::: DATA FOR THIS EXERCISE :::

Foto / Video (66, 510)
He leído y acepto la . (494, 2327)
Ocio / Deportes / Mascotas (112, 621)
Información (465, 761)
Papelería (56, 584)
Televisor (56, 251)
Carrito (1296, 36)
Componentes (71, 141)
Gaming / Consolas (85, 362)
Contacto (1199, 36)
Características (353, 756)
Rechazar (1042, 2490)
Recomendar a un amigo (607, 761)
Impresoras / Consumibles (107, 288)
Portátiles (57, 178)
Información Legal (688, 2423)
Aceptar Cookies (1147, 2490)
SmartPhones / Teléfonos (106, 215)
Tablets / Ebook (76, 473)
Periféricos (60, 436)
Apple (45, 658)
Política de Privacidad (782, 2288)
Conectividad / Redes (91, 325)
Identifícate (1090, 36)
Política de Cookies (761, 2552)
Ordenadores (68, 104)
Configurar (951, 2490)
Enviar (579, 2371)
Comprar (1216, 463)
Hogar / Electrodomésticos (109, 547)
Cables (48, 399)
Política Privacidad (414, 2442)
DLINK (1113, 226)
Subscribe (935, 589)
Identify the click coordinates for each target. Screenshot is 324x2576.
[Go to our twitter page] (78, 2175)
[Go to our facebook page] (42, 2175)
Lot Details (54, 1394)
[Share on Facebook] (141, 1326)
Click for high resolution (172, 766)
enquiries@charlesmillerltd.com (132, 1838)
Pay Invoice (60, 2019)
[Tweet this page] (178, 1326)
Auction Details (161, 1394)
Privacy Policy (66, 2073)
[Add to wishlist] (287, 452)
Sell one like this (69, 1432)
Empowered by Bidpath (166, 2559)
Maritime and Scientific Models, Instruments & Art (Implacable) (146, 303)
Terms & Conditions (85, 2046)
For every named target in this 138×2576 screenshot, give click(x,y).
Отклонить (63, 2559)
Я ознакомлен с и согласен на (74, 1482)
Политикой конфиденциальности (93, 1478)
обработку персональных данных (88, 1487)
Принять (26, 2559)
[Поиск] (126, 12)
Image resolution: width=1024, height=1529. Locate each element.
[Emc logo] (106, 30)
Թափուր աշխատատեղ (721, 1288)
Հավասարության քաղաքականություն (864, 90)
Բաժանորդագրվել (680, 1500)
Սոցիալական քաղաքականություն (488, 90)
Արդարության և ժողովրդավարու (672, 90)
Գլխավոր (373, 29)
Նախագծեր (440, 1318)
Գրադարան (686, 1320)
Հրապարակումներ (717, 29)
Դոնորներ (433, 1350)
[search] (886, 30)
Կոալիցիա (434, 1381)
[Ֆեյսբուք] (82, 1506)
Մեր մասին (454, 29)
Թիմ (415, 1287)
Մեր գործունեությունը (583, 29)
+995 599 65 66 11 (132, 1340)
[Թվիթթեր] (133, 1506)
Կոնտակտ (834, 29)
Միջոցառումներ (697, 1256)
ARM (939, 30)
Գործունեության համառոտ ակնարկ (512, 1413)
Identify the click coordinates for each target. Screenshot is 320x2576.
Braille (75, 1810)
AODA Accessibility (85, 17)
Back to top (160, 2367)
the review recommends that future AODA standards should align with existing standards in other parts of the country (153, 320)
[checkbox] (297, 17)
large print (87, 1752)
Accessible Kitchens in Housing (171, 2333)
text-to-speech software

:::

--- WHAT THE TASK REQUIRES ---
Retype every line up to and including the one that contains "Características (353, 756)", beginning at the first line of the records, with no edits.

--- FINISHED TASK ---
Foto / Video (66, 510)
He leído y acepto la . (494, 2327)
Ocio / Deportes / Mascotas (112, 621)
Información (465, 761)
Papelería (56, 584)
Televisor (56, 251)
Carrito (1296, 36)
Componentes (71, 141)
Gaming / Consolas (85, 362)
Contacto (1199, 36)
Características (353, 756)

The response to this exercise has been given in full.